Elizabeth James, a food service worker from Albany, took direct aim at Senate Republicans who continue to resist the growing number of economists who are convinced that raising the minimum wage to $15 an hour would be economic boon for the entire state. 

"Senate Republicans need to stop playing politics with my family's future and agree to a $15 minimum wage in the upcoming budget,” James said. “Our family members and neighbors are home health aides and cashiers and security guards – and all of us are struggling each day just to keep our heads above water. Our electricity bills can't wait, our landlords can't wait for the rent, our kids’ birthdays can't wait – and we won't wait for lawmakers to take our lives seriously.”

The workplace continues to be a hostile environment for women even when they aren’t scraping by on an unrealistic minimum wage.
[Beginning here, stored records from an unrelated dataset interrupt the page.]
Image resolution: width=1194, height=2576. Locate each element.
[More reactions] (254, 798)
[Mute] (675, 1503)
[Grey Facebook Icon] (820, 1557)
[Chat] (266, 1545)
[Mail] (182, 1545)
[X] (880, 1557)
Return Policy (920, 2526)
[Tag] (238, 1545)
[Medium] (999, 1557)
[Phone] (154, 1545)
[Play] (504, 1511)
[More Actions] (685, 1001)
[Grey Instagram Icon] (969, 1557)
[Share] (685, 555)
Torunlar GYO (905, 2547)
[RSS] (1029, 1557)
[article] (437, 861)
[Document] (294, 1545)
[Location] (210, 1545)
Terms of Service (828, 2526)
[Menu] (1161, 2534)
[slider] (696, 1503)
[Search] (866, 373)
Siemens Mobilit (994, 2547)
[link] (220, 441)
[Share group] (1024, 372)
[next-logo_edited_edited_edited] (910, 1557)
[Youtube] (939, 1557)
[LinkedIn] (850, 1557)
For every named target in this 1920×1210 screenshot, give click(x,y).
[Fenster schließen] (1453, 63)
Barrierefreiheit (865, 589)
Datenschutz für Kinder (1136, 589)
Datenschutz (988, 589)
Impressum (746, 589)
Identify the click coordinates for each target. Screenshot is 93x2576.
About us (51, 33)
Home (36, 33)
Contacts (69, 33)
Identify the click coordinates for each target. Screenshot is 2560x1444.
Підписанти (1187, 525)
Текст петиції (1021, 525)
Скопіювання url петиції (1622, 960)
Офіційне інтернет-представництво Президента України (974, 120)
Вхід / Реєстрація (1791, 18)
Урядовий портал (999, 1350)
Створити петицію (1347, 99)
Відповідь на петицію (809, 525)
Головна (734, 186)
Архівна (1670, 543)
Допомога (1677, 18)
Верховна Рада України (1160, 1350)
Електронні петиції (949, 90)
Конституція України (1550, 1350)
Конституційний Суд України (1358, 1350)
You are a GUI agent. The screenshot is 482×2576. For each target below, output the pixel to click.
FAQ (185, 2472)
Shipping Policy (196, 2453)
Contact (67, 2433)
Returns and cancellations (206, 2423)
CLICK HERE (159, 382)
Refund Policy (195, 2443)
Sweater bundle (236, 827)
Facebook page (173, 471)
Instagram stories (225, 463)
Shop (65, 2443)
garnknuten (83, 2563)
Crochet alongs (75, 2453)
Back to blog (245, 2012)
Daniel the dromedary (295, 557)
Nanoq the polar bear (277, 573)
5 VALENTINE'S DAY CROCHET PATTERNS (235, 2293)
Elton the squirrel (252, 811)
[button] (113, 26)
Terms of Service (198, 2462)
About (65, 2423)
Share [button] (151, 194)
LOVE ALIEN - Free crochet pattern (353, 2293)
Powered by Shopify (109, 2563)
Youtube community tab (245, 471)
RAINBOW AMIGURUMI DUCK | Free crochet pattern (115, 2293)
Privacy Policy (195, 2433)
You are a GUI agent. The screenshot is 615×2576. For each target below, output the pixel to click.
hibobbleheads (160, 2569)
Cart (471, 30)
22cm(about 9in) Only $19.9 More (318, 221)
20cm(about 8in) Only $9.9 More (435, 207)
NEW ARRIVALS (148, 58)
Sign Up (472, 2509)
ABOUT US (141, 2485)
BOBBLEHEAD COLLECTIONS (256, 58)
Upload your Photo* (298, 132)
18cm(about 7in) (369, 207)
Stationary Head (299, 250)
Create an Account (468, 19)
With Equal Pay Day coming up on April 12, it’s important to note that women still earn just 79 cents for every dollar a man earns.

Adding insult to injury, is the sad fact that many of the hardworking women unable to provide for their own families, are the same workers tasked with caring for the state’s most vulnerable citizens — the elderly, ill and infirm. 

“I work hard, but I love what I do,” mental health worker Arlette LeGree said. “I want to be shown that my work is valued by others. I need a living wage so that I can support my own family while I am taking care of others.”

Contrast that to the $25 billion in bonuses that Wall Street execs raked in last year, according to 1199SEIU — a figure that is twice as much as the combined earnings of every minimum wage worker in the United States.